CONSIGNE:
Recopiez à l'identique les lignes des enregistrements, du début jusqu'à la ligne contenant "x-tick-label: January is", celle-ci incluse. N'incluez pas les images dans votre réponse.

Entrées enregistrées:
--
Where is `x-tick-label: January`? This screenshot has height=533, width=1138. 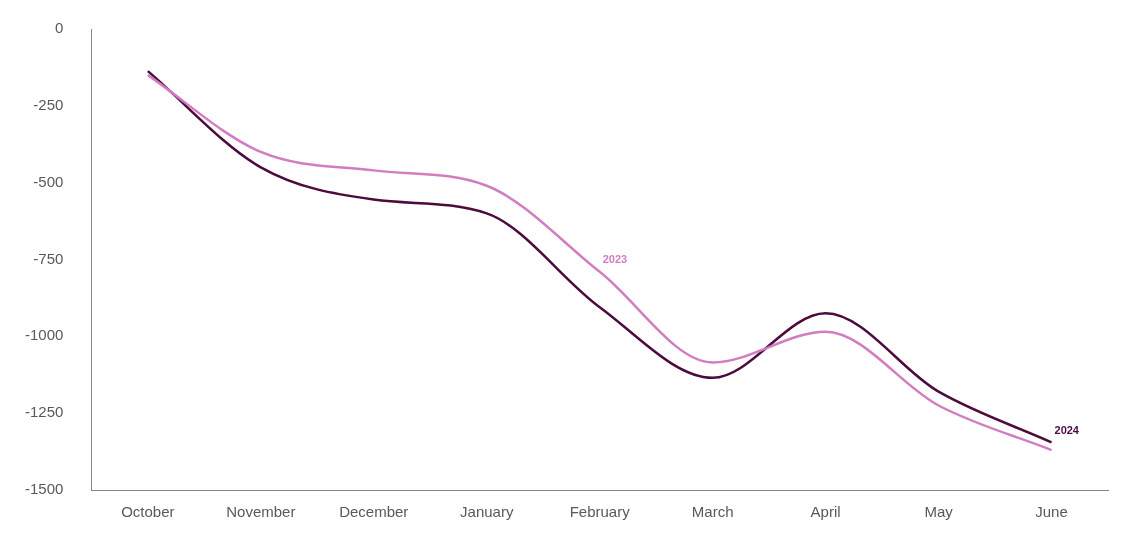
x-tick-label: January is located at coordinates (487, 512).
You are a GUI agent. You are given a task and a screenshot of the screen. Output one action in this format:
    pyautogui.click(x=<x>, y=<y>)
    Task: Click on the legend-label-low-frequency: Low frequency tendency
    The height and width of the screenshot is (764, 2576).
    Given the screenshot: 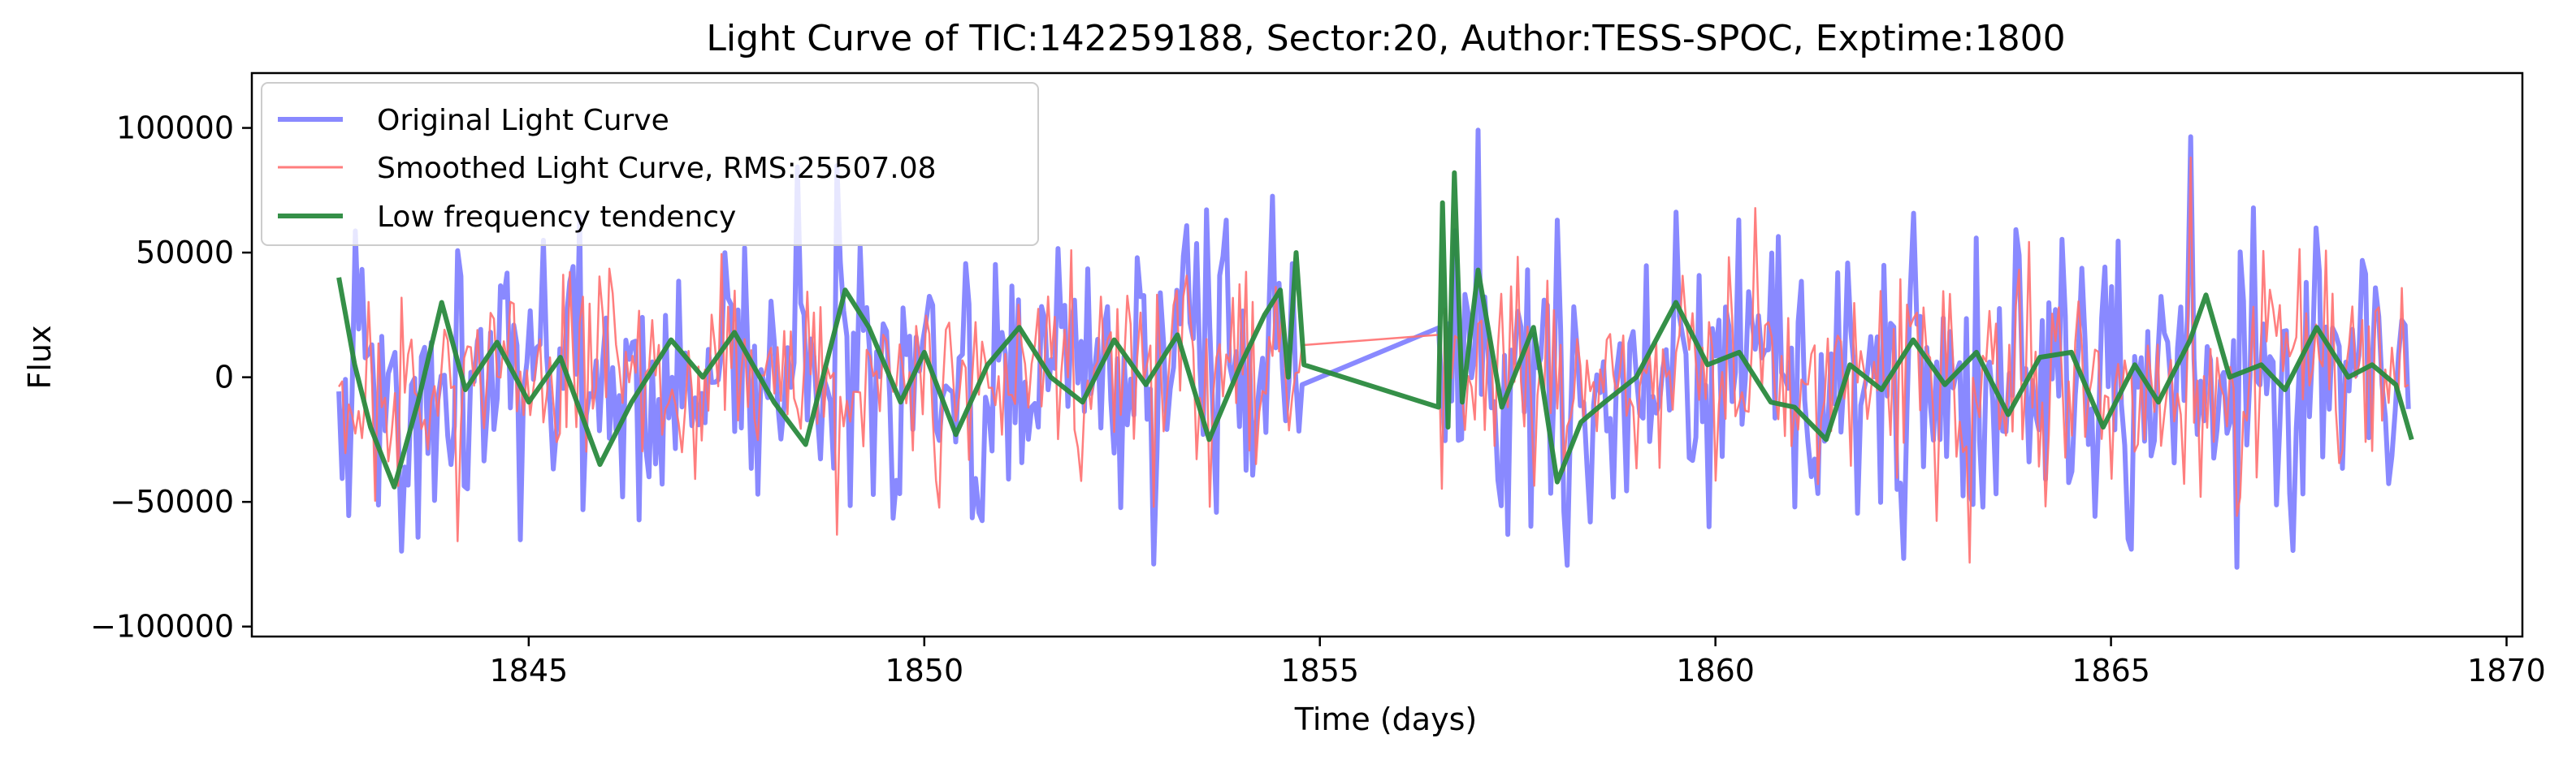 What is the action you would take?
    pyautogui.click(x=556, y=217)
--
RÉPONSE ATTENDUE:
Where is `x-tick-label: January`? This screenshot has height=533, width=1138. 
x-tick-label: January is located at coordinates (487, 512).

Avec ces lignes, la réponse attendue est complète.